舌苔~気と津液~

舌苔(ぜったい)は舌の表面に見られる白色の薄い毛で、健康であれば表層は或る程度湿っています。通常そろった大きさですが、東洋医学ではその厚さから病気の状態を探ります。つまり、厚くなっていると病気は重く、進行具合も深いとされ、薄いと軽度の病状と判断されます。

一方、舌苔の色調は病気の特徴を掴むのに有用とされます。湿邪(しつじゃ)や寒邪(かんじゃ)、熱が体の中に入り込むとその色は灰色になるとされます。熱証の場合、舌苔は黄色っぽくなり、熱の高さに比例してその色調は濃度を増します。寒症のケースでは舌苔の色調が白っぽくなるとされます。

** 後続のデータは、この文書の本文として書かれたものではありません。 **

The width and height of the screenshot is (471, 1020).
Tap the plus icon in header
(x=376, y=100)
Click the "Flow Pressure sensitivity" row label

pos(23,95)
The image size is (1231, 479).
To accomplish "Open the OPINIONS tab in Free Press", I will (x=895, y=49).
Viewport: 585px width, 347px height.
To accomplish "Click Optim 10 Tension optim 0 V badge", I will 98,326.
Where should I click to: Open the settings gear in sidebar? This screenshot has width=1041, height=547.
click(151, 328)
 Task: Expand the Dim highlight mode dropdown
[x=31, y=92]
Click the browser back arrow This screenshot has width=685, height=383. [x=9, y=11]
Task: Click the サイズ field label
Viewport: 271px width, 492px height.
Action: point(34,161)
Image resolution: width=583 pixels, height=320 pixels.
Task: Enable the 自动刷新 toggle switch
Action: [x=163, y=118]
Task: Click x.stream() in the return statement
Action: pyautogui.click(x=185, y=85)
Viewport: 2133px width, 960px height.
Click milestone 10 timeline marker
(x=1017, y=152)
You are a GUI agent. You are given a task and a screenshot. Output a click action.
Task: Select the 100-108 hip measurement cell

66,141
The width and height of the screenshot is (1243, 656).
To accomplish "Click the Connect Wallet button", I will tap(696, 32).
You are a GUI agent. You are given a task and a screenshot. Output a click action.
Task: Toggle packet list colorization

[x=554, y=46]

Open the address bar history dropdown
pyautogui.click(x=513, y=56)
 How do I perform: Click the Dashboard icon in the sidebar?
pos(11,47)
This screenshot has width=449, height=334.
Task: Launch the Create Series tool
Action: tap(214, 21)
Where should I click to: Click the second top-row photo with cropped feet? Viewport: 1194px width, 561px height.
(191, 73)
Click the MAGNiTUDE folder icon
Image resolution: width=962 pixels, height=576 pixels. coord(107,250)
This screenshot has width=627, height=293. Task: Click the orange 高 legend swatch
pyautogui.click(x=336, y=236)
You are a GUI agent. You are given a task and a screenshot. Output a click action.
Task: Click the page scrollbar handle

気や津液が不十分になると、舌苔は乾燥しますが、これは気が不足して舌にまで津液が上がってこないからと考えられます。津液の異常は舌苔の乾燥の程度から判断されます。表面に水分が過剰になってツルツルしていれば、体内において津液が停滞し、その流れが悪化しているものと思われます。反対に湿邪(しつじゃ)が篭ると舌苔は剥離しにくく、粘着性を有すると共に細かくなるものと考えられます。また食あたりでは剥離しやすい舌苔でそれが大きくなっているとされます。更に胃が弱まると舌の表層が滑らかになり、舌苔も剥離します。